# what are your bestseling products and why?



## Guest (Aug 27, 2011)

Hello all! I have a long way to go before I start selling soap (I want to wait at least one year from now to get all my suds in a row) but I wanted to know what your most popular soaps were, and why. Is there a specific soap that customers ask for more than others, or they say they just "can not live without?" Also, what about essential oils and plant colorants vs. fragrance oil and pigments? Do your customers seem to mind if you use fragrance oil, do they like organic/plant soaps better than pretty/smelly good soaps? Do you carry two lines (one organic/plant and one pretty/smelly good)? It seems that you would have to charge significantly more to make the soaps from higher quality oils and plants.


----------



## Tabitha (Aug 27, 2011)

My best selling soap or scent won't be yours. The research I did to find my bests will not be valid in your market. You must pinpoint your specific customer base & reaserch their needs, wants & likes. If you are selling to cowboys, leather scented soap will be a big hit. If you are selling to hippies they won't touch a bar of of leather scented soap. If you are selling to gothic young adults, a bar of soap called bloodbath and pots of black lipgloss will sell very well, if you are selling to blue haired little older ladies, bloodbath and black lip gloss won't go over.

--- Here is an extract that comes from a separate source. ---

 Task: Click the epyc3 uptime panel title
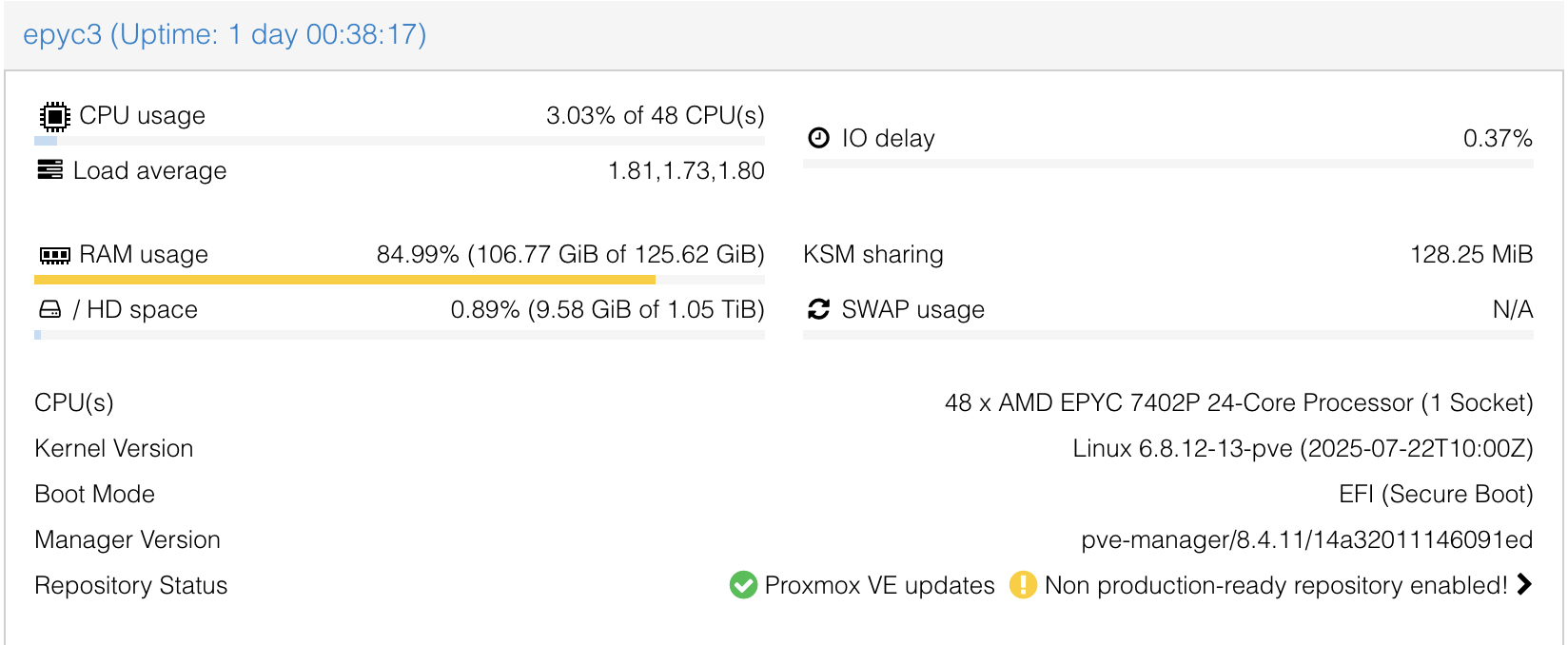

You will have to define your customer base first, then you will have to survey them, not us.


----------



## carebear (Aug 27, 2011)

hmmm.  I spent considerable time and money getting to know my customers.  even if I was willing to tell you the result of all my research, it wouldn't mean much unless you lived next door, and probably not even then.  you will have to do your own.   there are probably some good books in the library on market research.  start there.


----------



## AmyW (Aug 27, 2011)

Yep, make a business plan, market research is a huge part of it.

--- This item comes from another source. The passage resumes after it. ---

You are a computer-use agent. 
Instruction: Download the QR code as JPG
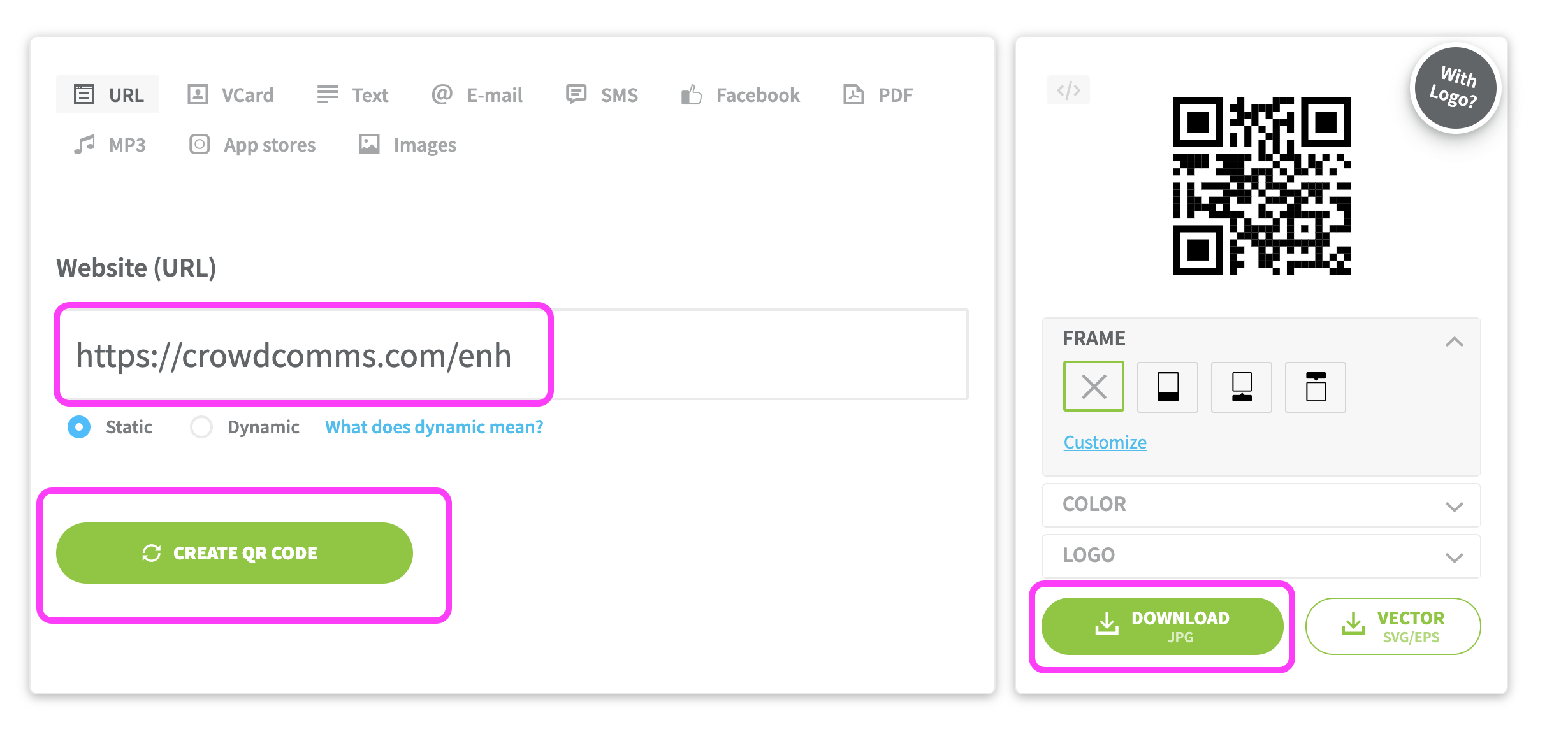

http://www.entrepreneur.com/startingabu ... 38290.html
http://www.entrepreneur.com/article/217345


----------



## judymoody (Aug 27, 2011)

I don't sell, but I recommend that you soap to please yourself.  Develop your own recipes, style, and confidence in your product rather than trying to please a hypothetical audience.  Only when you put your product out there will you know if you need to make modifications and if so, which ones.


----------



## AmyW (Aug 28, 2011)

In theory that's good advice judymoody, but execution would result in a lot of frustration (not to mention lost profits and possible business failure). Knowing your target market well before you start helps you cater your advertising and other practices to them.

Like Tabitha said, if you have a line of soap that is very feminine but you market to older business men, you better be marketing it to encourage they buy for their wives/significant others, or you aren't likely to get a lot of business.

If you're on facebook and you're marketing to housewives/mothers, your posts would be better off "speaking their language" - friendly and more girl-talk, vs if you're marketing to, we'll say Tabitha's cowboy, which you're less likely to talk girly and "fun".

Rough examples. Knowing your market is critical. It's a common misconception that you can do whatever and the business will come, but unless you have some amazing skills that most small business owners don't, it won't work and you won't stay in business long.


----------



## Relle (Aug 28, 2011)

I soap to please myself    and sell what I make. A lot of the time customers don't know what they want.


----------



## Guest (Aug 28, 2011)

Thanks for the quick responses everyone!

I have my target market(s) identified and I have a business plan. I am even talking with a marketing research professional to help with logo design, web design, and product placement. Selling soap is 90% packaging after all (maybe even 95%) and the rest making soap. People want to buy things that are pretty, especially when it comes to bath products. This is the MAIN reason I want to wait so long to start selling my soap (well that, and I want to see what its max shelf life is ;P) - gotta get the design and marketing perfect before you start! 

So I realize that I have to pinpoint my target market I was just curious to see what customers have given you all in terms of feedback. For instance, if you are planning on marketing to cowboys, and make four or five leather fragranced soaps, and have your logo design incorporating a hat and a lasso, did you ever have any cowboys come back and say, I wish you would offer XYZ instead of what you are carrying now? Did they ask for girly soaps for their wives when you were not initially planning on marketing to women?

So, with this in mind, your target market can also expand - or it can be large to begin with - say 15 - 34 year old females (AKA Victoria Secret), people on a budget (Target or Wal-Mart), etc. or you can get quite specific - people with skin sensitivities that want absolutely no fragrance or colorants. Also, I was really wondering if anyone had marketed to two different target markets at the same time, by offering an organic essential oil soap and also with a fragrance oil, colored soap.


----------



## Tabitha (Aug 28, 2011)

Judy & Amy, you are both right. You would probably be included in your target market therfore soaping to suit yourself should suit your target market as well.  If you are a goth at heart, your target market probably wouldn't be a hippie market. You are best targeting your market twords a group you fit in or wished you fit in and have an understnding of.


----------